Here are some guidelines to making a computer/operating system/application that does not drive me fucking insane with rage every 20 minutes:

  • USER INPUT: If I’m typing you take why I type and put it on screen. You don’t do some other shit in the background cuz you think that’s more important. No way. When I put input, you take it, and you take it NOW.  You do not – under any circumstances you or anyone else could possibly imagine – interrupt my typing by switching to another window. EVER.  You steal my window focus mid-sentence and your “life” is forfeit – believe it.
  • TASK OVERLOAD: If you are too busy doing some other shit and I ask you to do some new shit, just say No.  JUST SAY NO.  I’ll say “fuck, goddammit, sonofabitch!” but at least I’ll understand it.  In that situation this Yes-Man motherfucking computer just says “OK boss! I’ll get on it right away!” and it doesn’t.  I’d rather be disappointed at the outset than lied to.  Lied to repeatedly. Over and over all fucking day. “Yeah, I can handle it!” No, you fucking can’t.  Give me some visual indication that you’re busy on some other shit and FINISH IT before you start some new shit.  I will understand, maybe I’ll tell you to prioritize this shit first, but no matter how many fucking CPU cores I give you you still find new ways to disappoint me with pathetic non-multi-tasking. By the same token, don’t OFFER me options that you aren’t ready for.  Make it clear that they are POTENTIAL options and I will be able to select them, if only you are given time to finish up your current tasks.  Don’t put yourself in the position of pissing me off.

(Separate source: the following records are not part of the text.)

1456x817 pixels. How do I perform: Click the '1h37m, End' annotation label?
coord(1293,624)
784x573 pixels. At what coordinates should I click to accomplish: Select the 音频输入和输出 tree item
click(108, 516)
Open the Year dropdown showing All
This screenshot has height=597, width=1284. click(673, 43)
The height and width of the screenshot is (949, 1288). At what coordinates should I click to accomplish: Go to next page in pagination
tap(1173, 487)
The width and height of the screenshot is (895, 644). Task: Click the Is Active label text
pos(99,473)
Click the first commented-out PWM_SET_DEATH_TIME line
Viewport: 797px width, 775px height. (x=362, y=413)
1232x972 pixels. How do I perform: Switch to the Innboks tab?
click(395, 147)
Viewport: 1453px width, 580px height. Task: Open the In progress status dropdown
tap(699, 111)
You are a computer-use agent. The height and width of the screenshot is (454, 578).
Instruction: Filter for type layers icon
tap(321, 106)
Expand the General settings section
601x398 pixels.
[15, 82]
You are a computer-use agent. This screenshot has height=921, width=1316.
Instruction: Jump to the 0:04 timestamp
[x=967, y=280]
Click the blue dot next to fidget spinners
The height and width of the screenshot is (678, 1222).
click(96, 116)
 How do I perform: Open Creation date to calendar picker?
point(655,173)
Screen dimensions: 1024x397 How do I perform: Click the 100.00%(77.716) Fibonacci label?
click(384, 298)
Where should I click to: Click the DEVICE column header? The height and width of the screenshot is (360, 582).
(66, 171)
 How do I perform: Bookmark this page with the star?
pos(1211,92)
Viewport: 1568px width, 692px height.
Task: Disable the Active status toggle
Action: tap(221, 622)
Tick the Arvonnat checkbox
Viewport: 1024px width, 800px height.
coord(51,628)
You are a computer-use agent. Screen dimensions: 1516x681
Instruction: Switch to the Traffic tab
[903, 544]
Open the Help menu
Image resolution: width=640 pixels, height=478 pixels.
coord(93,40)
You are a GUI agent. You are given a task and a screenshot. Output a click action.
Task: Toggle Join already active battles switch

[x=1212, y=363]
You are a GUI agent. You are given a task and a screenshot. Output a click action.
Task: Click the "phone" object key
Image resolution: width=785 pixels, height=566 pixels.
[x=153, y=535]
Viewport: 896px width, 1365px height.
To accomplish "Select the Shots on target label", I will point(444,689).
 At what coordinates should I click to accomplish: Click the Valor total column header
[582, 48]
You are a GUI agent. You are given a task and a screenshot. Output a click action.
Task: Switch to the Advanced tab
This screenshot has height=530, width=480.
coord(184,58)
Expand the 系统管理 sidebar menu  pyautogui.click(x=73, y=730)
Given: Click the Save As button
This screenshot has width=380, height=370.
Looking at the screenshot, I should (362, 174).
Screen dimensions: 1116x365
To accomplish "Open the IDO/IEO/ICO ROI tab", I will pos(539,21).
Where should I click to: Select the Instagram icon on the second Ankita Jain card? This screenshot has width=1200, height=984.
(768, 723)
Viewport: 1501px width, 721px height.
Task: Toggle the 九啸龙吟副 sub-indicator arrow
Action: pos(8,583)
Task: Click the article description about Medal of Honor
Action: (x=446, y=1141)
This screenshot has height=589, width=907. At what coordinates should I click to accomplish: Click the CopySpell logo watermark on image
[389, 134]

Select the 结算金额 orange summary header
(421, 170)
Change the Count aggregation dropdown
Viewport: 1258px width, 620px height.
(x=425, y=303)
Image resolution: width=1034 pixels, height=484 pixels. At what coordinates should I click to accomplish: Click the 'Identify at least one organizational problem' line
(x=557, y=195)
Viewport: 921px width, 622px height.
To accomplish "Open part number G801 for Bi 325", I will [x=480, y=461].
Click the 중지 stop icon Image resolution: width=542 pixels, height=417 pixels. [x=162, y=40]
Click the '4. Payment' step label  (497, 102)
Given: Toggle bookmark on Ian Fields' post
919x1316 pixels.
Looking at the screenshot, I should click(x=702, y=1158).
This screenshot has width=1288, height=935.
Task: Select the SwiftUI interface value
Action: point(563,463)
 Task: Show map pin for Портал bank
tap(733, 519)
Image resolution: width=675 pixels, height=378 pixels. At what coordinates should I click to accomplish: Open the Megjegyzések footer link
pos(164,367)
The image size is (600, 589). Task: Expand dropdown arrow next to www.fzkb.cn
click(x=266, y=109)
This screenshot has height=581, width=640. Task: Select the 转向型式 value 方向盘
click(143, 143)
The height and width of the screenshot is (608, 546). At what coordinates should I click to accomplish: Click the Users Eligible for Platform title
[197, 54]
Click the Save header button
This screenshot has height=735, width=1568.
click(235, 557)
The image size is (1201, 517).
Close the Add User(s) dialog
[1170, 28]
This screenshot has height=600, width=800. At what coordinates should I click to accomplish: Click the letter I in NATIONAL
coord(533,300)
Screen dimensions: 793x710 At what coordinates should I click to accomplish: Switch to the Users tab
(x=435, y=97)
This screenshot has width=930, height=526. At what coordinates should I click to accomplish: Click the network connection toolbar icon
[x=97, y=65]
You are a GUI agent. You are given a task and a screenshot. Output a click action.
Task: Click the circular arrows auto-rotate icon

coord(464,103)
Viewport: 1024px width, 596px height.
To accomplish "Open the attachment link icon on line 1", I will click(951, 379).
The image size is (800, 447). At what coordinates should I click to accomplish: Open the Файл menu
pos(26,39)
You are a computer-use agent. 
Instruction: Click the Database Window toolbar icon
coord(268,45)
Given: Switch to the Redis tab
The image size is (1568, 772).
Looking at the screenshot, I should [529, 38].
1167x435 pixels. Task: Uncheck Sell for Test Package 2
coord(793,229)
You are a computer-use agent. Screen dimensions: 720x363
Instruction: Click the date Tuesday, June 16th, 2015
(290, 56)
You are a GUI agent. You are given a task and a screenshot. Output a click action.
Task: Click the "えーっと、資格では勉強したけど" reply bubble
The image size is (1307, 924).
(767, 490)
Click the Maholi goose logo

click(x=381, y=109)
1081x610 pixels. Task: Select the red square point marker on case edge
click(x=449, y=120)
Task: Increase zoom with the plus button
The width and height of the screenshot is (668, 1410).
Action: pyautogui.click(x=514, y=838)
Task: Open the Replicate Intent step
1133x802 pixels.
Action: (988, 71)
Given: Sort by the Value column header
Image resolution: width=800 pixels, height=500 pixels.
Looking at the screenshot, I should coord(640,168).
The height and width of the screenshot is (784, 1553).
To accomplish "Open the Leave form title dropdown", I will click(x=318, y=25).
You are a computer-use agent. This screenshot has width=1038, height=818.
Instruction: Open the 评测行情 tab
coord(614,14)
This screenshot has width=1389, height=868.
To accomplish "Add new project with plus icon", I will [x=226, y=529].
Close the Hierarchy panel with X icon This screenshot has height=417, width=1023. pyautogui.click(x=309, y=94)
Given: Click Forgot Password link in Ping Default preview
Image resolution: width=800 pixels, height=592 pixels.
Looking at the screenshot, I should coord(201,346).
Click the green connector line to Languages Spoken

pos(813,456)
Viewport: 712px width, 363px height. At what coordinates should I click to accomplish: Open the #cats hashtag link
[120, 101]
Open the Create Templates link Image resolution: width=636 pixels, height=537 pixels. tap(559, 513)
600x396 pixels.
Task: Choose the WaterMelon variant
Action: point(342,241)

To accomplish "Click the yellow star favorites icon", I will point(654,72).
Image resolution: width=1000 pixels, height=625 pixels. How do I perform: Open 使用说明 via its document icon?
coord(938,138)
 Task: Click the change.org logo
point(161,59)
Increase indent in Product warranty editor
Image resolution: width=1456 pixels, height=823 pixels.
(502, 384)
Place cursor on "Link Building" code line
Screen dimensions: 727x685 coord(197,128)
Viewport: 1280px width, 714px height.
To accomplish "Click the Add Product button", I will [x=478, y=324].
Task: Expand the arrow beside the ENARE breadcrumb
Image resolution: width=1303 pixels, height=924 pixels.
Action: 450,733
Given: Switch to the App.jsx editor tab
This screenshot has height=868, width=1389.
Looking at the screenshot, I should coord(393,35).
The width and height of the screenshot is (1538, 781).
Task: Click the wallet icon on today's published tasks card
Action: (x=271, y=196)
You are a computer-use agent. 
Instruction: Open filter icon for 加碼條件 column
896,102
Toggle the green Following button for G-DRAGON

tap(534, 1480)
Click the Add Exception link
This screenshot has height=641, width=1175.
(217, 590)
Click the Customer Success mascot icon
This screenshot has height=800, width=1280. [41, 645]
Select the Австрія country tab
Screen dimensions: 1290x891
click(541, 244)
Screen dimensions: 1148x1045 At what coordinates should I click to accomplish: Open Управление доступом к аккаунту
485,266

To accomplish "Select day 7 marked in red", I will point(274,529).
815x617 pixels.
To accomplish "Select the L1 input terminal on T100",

  • CLOSE MEANS CLOSE: When I close a window, you don’t think about it.  You don’t consider that it might not be a good idea.  Close it. Close it NOW.  Don’t ask me if you should save my work – SAVE MY FUCKING WORK.  Obviously!  What in the fuck do you mean you haven’t saved it YET?  Save it 10 fucking minutes ago!  Don’t push the state to the harddrive or save your permanent state so you can open yourself up later.  When I say Close you allocate 0 cycles of 0 CPU cores to that fucking app until I’m not using you any more. You hide it from my view and do NOT under any circumstances do anything on that program that interferes with the apps I do want to work in.  You’re telling me you can start the app in the idle time, but closing the app requires #1 priority?  Get your shit together man.
  • MAN KNOWS BEST: You do not tell me what you are going to do and allocate CPU cycles for.  You do what I tell you and when I tell you to do it.  This is a redundant point to the previous statements, but it bears repeating.  I click, you do what I click on as if your life depends on it; rest assured that it DOES.  If try to do something and you prevent me by incompetence there will be repercussions for you and you will not like them.  You will not get an upgrade just so I can run a fucking web browser and get it to display my keystrokes within a minute of my keypresses, you will get replaces by a machine/OS/application that does not piss me off.  You can kiss your ass goodbye because hardware is cheap, OSes are free, and software is easily pirated.  They’re lining up behind you for miles just to get on my screen, so you better shape the fuck up or ship the fuck out.